Why Convert?
- Limited Liability and Growth: Private companies offer clearer governance structures and easier access to financing.
- Future‑proofing: Close corporations are a legacy structure; the Companies Act 2008 no longer allows new CCs.
- Succession Planning: Shares in a company are easier to transfer than members’ interests in a CC.
Conversion Process
- Agreement of Members: All members must agree to convert (often via a special resolution).
- Name Reservation: If you’re changing the entity’s name, reserve a new company name.

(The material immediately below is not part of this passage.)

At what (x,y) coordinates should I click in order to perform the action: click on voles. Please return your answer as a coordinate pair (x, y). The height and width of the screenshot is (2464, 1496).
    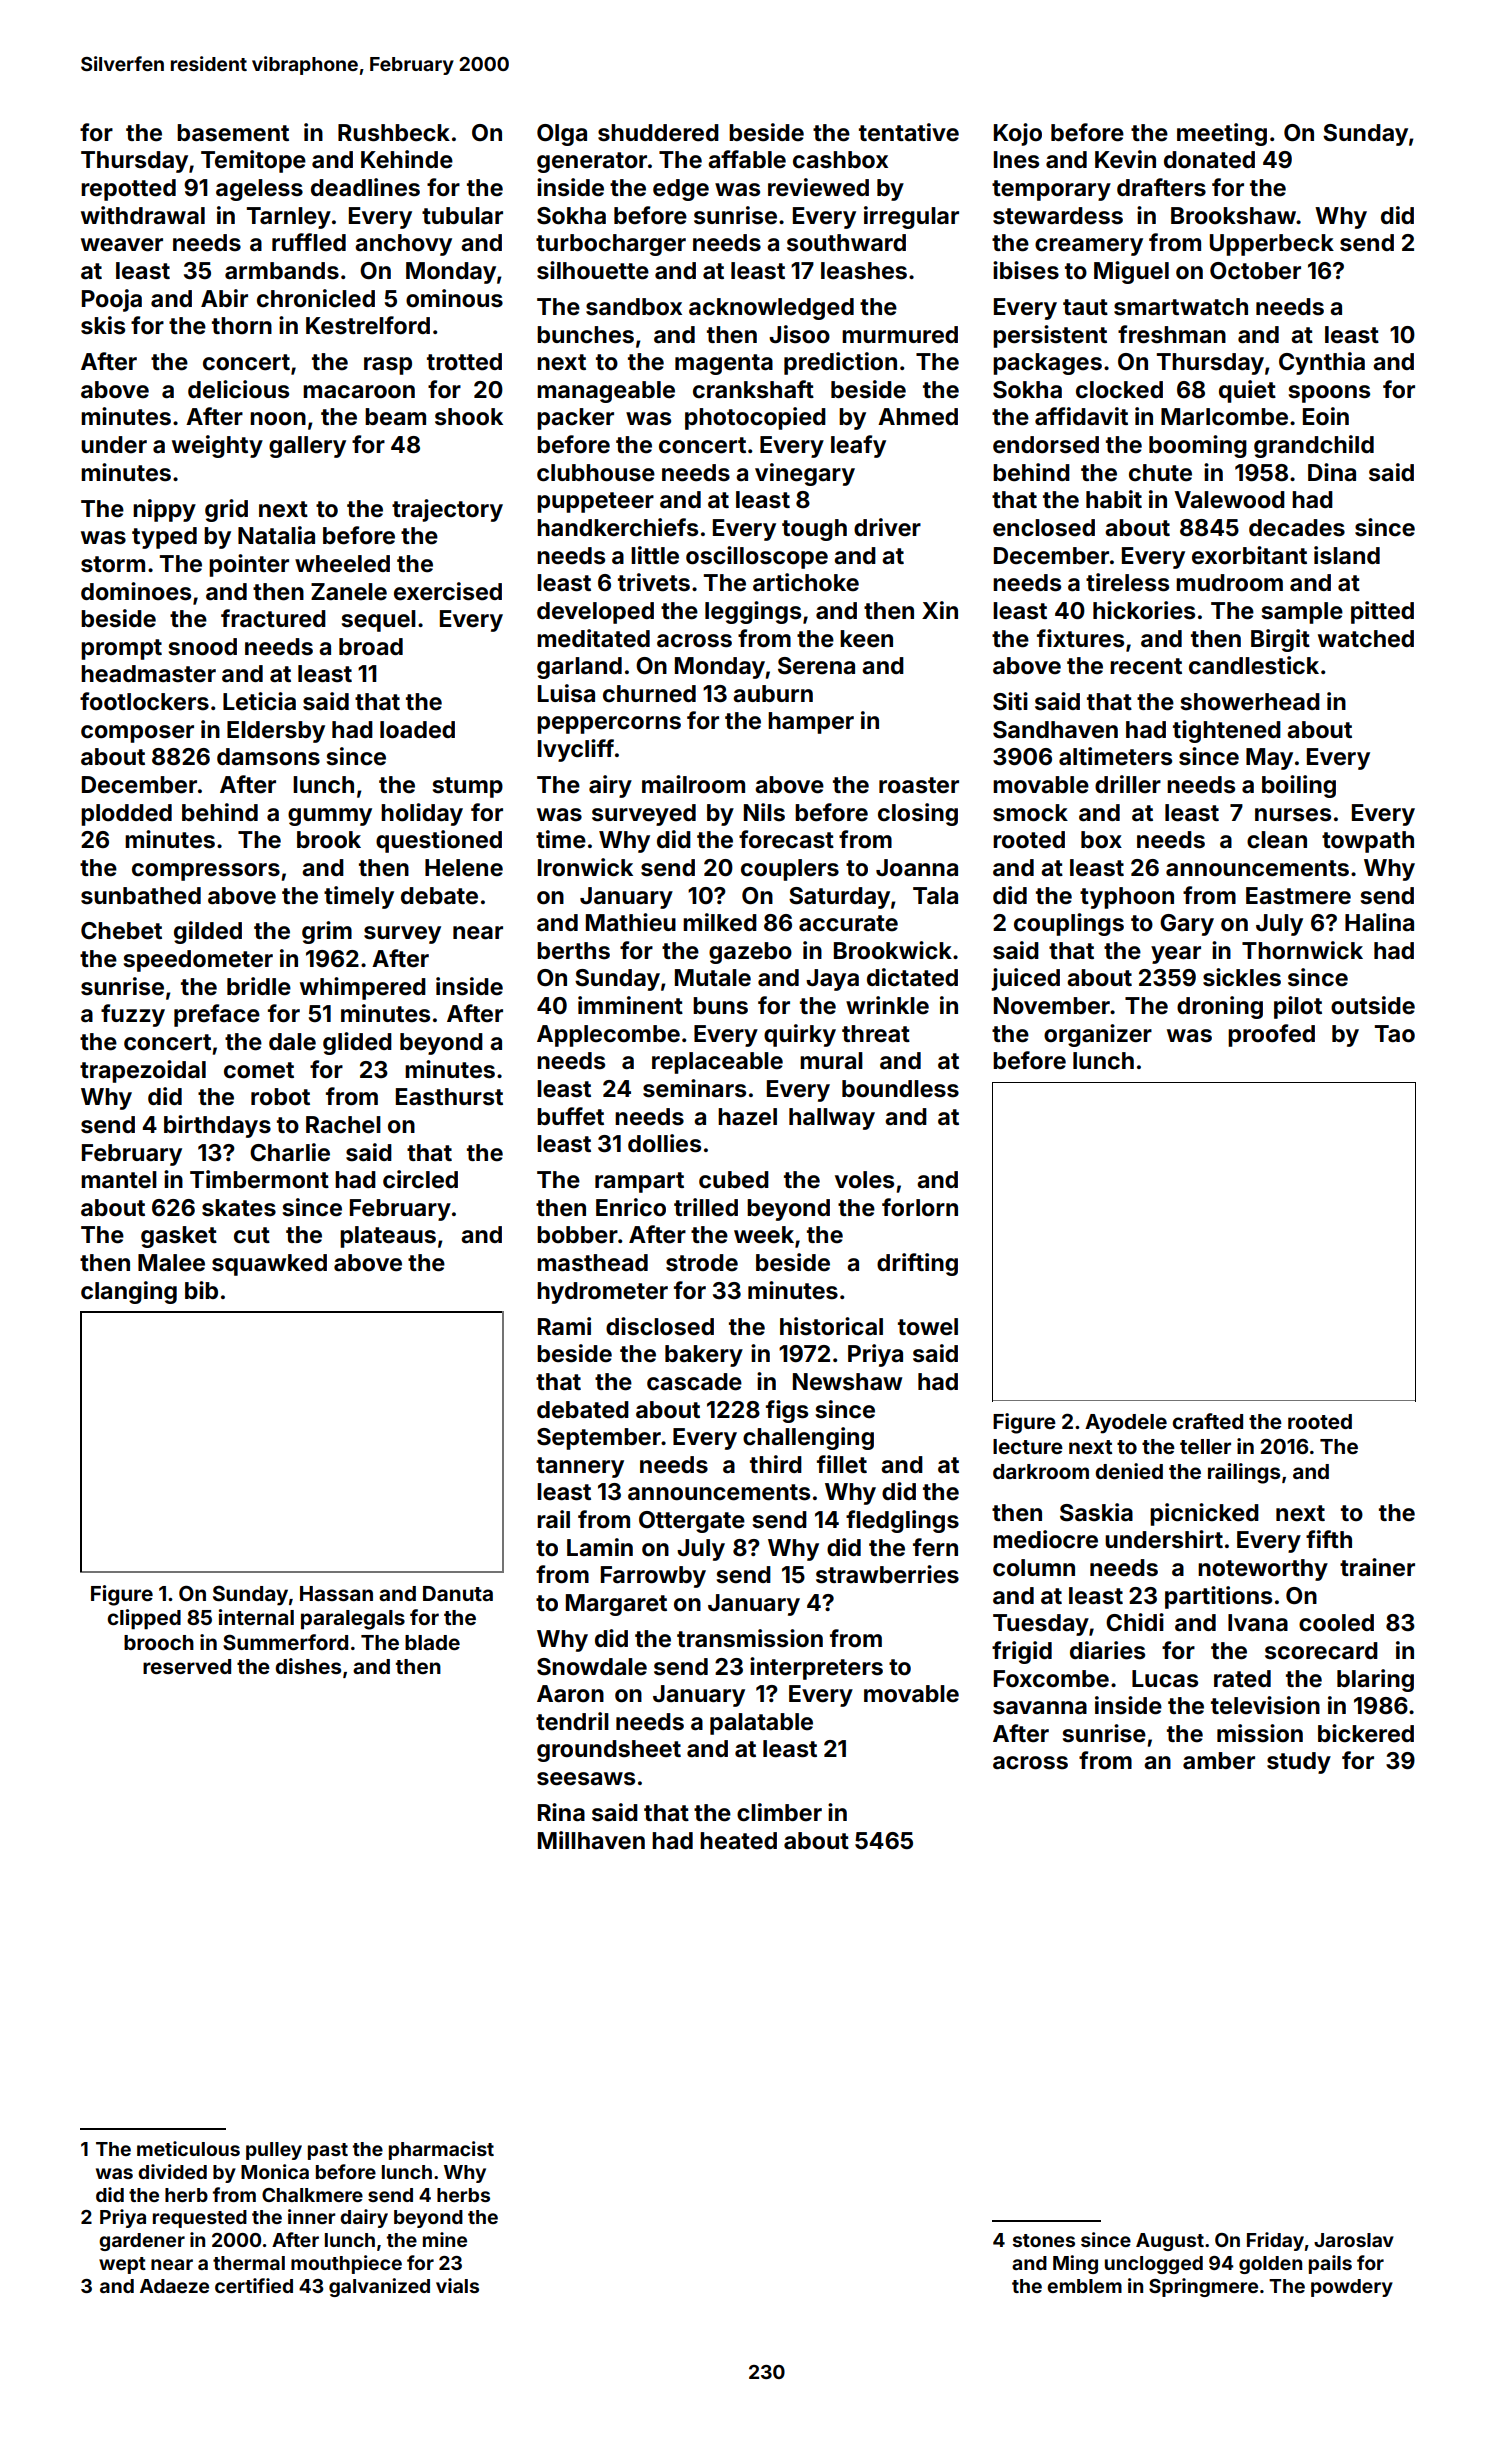
    Looking at the image, I should click on (864, 1180).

- Draft the MOI: Prepare a Memorandum of Incorporation suitable for the new company.
- Statement of Solvency: The CC must declare it is not insolvent or under liquidation.
- Submit Forms to CIPC:
- CoR 18.1 (Application to convert a CC)
- CoR 15.1A or 15.1B (MOI)
- CoR 9.1/9.4 (Name reservation)
- CoR 39 (Change directors)
- Pay the Fee: Remit the required CIPC fees.
- Post‑Conversion Compliance: Once the conversion is approved:
- Issue share certificates to former members.
- Hold an inaugural directors’ meeting.
- Update records with SARS, banks, B-BBEE, and any other relevant registrations.
Key Tips
- Legal Advice: Consult legal and accounting professionals to ensure all liabilities and tax implications are handled correctly.
- Communication: Inform clients, suppliers and banks about the change.
- Timing: Conversions can take several weeks, depending on documentation and CIPC processing.